Another look at the young girl sleeping in the hot sun by the side of the well. Those birds are no longer dots. They are vultures and they are getting closer. The girl will never wake up. It isnt bullets that have killed her, but thirst. The well is dry.

What happens when you die of thirst? In 1906, W. J. McGee, director of the St Louis Public Museum, published Philbrick, which contains one of the most detailed descriptions of the ravages of extreme dehydration. It was based on the experiences of Pablo Valencia, a forty-year-old sailor-turned-prospector, who survived almost seven days in the Arizona desert without water.

When you dont have anything to drink, your saliva turns thick and foul-tasting; your tongue clings to the teeth and the roof of the mouth. A lump forms in the throat. Your head and neck ache. Your face feels like it will explode. Many people begin to hallucinate. Hearing is difficult, almost distorted. Then comes the agony of a mouth that has ceased to generate saliva. The tongue stiffens into what McGee describes as a senseless weight, swinging on the still-soft root and striking strangely against the teeth. Speech becomes impossible, although sufferers have been known to moan like a pregnant cow.

This is just the beginning. Next is the blood sweats phase, involving a progressive mummification of the initially living body. The tongue swells to such proportions that it squeezes past the lips. The eyelids crack and the eyeballs begin to weep tears of blood. The throat is so swollen that breathing is difficult, creating an incongruous yet appalling sense of drowning.

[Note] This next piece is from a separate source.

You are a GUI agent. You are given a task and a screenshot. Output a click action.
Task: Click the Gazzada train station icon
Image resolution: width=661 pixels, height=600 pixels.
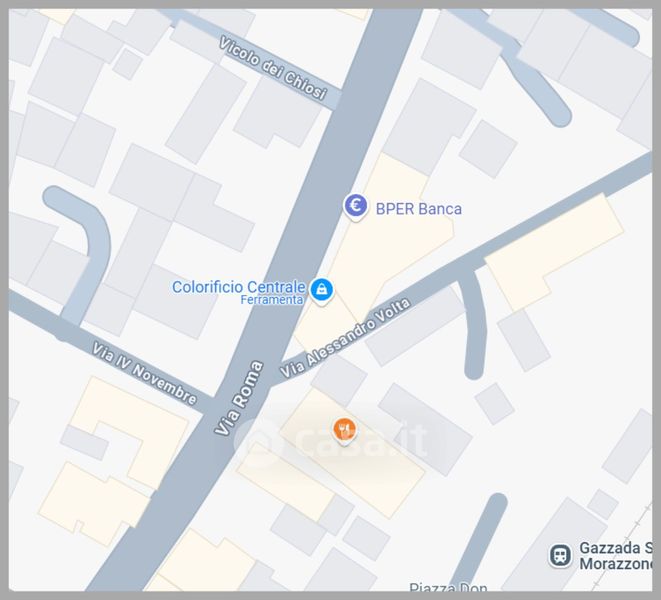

The last stage is close to death. This was the state into which Pablo Valencia had fallen when McGee discovered him on a desert trail, crawling on his hands and knees. McGee describes how his lips had disappeared as if amputated, leaving low edges of blackened tissue; his teeth and gums projected like those of a skinned animal, but the flesh was black and dry as a hank of jerky; his nose was withered and shrunken to half its length, and the nostril lining showing black; his eyes were set in a winkless stare, with surrounding skin so contracted as to expose the conjunctiva, itself as black as the gums his skin [had] generally turned a ghastly purplish yet ashen gray, with great livid blotches and streaks; his lower legs and feet were torn and scratched by contact with thorns and sharp rocks, yet even the freshest cuts were so many scratches in dry leather, without trace of blood.

At the heart of the ecological debate gripping the planet is a simple but complex substance: water. It is colourless, tasteless and odourless, which is perhaps why few of us pay it any mind. Most of us come into contact with water every day and generally its a pleasant experience. We look forward to a shower, a bath or a swim. Its the most refreshing drink after a run; and wise dinner-party guests alternate glasses of wine with glasses of water. Water becomes apparent only when it is absent. If water rates a mention at all, it is as a footnote to the warning that unless we act to reduce carbon emissions, we will all be overwhelmed in a great flood, or face a drought so prolonged that the animals will be wiped out, there will be nothing to eat, and we must move elsewhere or die our own slow and terrible deaths. Is this true? The honest answer is that nobody knows. Scientists make great claims, but they have done that before, as when they predicted that there would be an Aids pandemic in the 1980s. For most of us, that didnt happen. An epidemic came, but was contained. To claim, as former US vice president Al Gore did in his speech while accepting the Nobel Peace Prize in 2007 that the earth is running a fever is the worst kind of anthropomorphism. At times the earth has been hot, and at other times it has been unpleasantly cold. None of this had anything to do with human activity. It may well be that carbon emissions are affecting the climate and we should reduce them; but it has got hotter before.